統合失調症 ケースレポート Discussion

ORTHOMOLECULAR TREATMENT OF CHRNOIC DISEASEより

この27症例は、沢山の症例からランダムにピックアップしたものではない。以下のクライテリアで選んだ。1)少なくとも10年間の治療を受けたもの 2)(2,3の例外はあるが)平均してビタミン療法開始までに7年程度経っている者(平均年齢は40歳) 3)以前に受けた治療に反応しなかったもの。この27名のうち、1名の治療を継続しなかった者を除くと、11名は働いていて、2名は結婚して家族の面倒をみていて、2名はシングルマザーで子どもの面倒をみていて、3名は自分で事業を行っている。

 

1977-78年から1991-92年まで、平均診察回数は着実に低下している。最初の2年間は平均で9.6回の受診回数が、終わり頃には平均年4回程度になっている。私は、受診回数を患者の状態評価に使うクライテリアにしている。状態が悪いほど頻回に受診するものだ。患者が改善しはじめたら、私は患者に訊ねる。次の受診は1ヶ月後にしますか?2ヶ月後?3ヶ月後?それとも受診したくなったとき?受診間隔は患者と一緒に決めている。患者さんは必要を感じたときに予約のセットアップができることを告げられる。グループホームの看護師は(ホームへ入所中の患者について)いつ受診するべきか判断する。慢性期の患者でトランキライザーを内服している患者は少なくとも年に1、2度は薬の副作用や状態評価のため診察をするべきと考える。40年以上の経験からいえることは、患者さんは医師とコンタクトをとっている方が内服を継続してくれるものである。したがって、状態がよくても2年間で4回程度の受診継続が必要なのである。
━━━━━━
- 取り組む課題:
(A) 統合失調症の症例報告によると、最初の2年間における平均受診回数は何回でしたか。
(B) 統合失調症の症例報告の最後の文の後から、続きを書き継いでください。
次の一覧は、統合失調症の症例報告とは別の出典から取られたものです。

- 提供された情報:
━━━━━━
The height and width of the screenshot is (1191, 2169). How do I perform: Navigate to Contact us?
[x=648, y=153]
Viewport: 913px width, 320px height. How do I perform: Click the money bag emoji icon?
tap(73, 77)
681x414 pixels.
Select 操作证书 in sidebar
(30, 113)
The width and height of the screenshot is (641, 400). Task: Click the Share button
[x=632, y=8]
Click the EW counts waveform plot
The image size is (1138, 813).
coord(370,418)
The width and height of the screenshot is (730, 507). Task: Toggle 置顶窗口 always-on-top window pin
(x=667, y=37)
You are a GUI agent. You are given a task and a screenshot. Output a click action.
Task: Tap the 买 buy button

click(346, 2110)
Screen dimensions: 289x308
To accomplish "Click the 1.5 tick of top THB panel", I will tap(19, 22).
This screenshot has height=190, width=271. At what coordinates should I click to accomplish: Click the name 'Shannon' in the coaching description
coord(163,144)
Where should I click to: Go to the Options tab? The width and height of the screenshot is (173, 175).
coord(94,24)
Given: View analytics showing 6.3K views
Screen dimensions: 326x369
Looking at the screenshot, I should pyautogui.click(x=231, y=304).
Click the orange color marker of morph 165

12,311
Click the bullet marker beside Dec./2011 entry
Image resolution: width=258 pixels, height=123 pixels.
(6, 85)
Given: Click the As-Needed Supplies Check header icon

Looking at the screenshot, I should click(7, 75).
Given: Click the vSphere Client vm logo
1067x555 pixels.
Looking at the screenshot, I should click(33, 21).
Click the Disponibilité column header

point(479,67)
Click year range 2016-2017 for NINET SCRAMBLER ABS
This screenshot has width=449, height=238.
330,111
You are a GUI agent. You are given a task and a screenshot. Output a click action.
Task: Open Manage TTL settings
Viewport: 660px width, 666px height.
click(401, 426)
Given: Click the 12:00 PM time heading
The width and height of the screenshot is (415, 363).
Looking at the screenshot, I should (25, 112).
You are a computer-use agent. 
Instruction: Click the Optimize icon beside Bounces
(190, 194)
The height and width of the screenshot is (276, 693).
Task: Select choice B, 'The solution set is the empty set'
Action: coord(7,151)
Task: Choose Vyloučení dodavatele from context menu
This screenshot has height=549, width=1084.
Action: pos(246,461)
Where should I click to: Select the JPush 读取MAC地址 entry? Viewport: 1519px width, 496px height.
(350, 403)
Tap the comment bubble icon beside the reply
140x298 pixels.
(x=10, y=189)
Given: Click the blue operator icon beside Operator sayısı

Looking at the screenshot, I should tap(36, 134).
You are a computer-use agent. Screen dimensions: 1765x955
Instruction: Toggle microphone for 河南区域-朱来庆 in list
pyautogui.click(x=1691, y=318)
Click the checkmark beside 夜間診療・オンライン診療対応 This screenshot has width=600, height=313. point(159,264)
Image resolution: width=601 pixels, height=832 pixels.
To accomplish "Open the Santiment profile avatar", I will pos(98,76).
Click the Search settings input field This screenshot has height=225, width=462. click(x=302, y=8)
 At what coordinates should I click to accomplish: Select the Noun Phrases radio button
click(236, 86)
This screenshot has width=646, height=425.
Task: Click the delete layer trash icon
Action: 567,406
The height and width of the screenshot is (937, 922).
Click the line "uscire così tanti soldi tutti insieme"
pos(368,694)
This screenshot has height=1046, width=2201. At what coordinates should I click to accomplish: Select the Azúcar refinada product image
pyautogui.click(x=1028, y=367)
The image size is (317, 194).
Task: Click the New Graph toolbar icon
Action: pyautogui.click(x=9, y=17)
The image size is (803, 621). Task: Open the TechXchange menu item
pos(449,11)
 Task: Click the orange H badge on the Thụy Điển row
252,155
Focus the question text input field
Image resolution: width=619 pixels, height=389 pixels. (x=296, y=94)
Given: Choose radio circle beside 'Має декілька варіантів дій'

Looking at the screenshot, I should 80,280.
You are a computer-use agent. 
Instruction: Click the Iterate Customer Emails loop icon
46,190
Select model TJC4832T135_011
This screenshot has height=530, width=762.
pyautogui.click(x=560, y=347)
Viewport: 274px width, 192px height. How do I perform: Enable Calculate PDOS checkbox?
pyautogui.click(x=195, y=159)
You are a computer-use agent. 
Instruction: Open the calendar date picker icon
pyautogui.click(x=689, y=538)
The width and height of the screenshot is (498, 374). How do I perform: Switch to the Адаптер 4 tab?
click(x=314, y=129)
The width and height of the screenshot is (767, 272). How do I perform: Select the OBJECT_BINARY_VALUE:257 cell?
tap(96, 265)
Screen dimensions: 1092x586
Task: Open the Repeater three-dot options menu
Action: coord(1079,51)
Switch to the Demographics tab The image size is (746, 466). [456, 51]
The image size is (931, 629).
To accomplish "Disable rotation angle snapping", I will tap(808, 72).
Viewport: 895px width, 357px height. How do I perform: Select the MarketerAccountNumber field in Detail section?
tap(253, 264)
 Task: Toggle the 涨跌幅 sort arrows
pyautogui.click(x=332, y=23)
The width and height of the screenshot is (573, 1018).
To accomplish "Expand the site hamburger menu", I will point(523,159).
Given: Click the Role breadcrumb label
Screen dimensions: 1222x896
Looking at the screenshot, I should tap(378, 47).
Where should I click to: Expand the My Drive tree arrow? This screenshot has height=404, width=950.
━━━━━━
- 課題の解答:
(A) 平均で9.6回です。

(B)
 

慢性の患者はとてもゆっくりと治療に反応する。症例群でもフォローアップの最初半分の間は少しの変化しか認めていない。5から7年間もの時間の中でゆっくりと着実に改善する。このことにより、新しく改良されたトランキライザーの使用をすすめるものではない。新しいトランキライザーには、ゆっくりと改善させる作用がない。しかし、新しいトランキライザーと栄養療法を組み合わせるとより改善しやすいかもしれない。もう1つのファクターは抗うつ薬、とりわけclomipramine(Anafranil)である。これはパラノイド的症状を減らすのに効果がある。私は繰り返すパラノイド的考えは強迫障害に近いと考えている。私は元気なパラノイド症患者をみたことがない。抑うつを取り除くことの方が簡単である。

 

治療の反応がゆっくりしたものであることは不利な点である。多くの医師はそれほど長期の治療に取り組まない。また精神病院を退院した患者は、同じ主治医にフォローアップされない。私の意見としては、フォローアップする医師は、栄養と薬物調節ができなければならない。

 

この慢性病の症例群には疑いようなく、バイアスがかかっている。これほど長く栄養療法を継続できているのだ。一般に、これほど長期継続できるものではないのだ。オーソモレキュラー療法では、サプリメントのコンプライアンスも薬物の量も、サプリメントを中止するインセンティブもあまり問題とならないと思う。

これらのパラメーターを一般化することはできない。実際に、慢性期の患者で治療を何年も継続したものは改善している。栄養治療による回復の機会を奪うことは無責任である。ダブルブラインドテストの信奉者はこの結果が二重盲検定ではないため却下するだろう。このような治療はダブルブラインドテストは無理なのである。長期間プラセボを内服させることは、物理的にも倫理的にも不可能である。二重盲検定を求める者は、これを栄養療法にたいする武器として使っている。もちろん私のデータに反証する方法はある。懐疑的な精神科医はトランキライザーのみで、同様に改善した症例を述べることができる。私もそのような症例提示群を見てみたい。最初にトランキライザーが導入された1955年以来、私は薬物療法のみでこのような改善をみたことがないのである。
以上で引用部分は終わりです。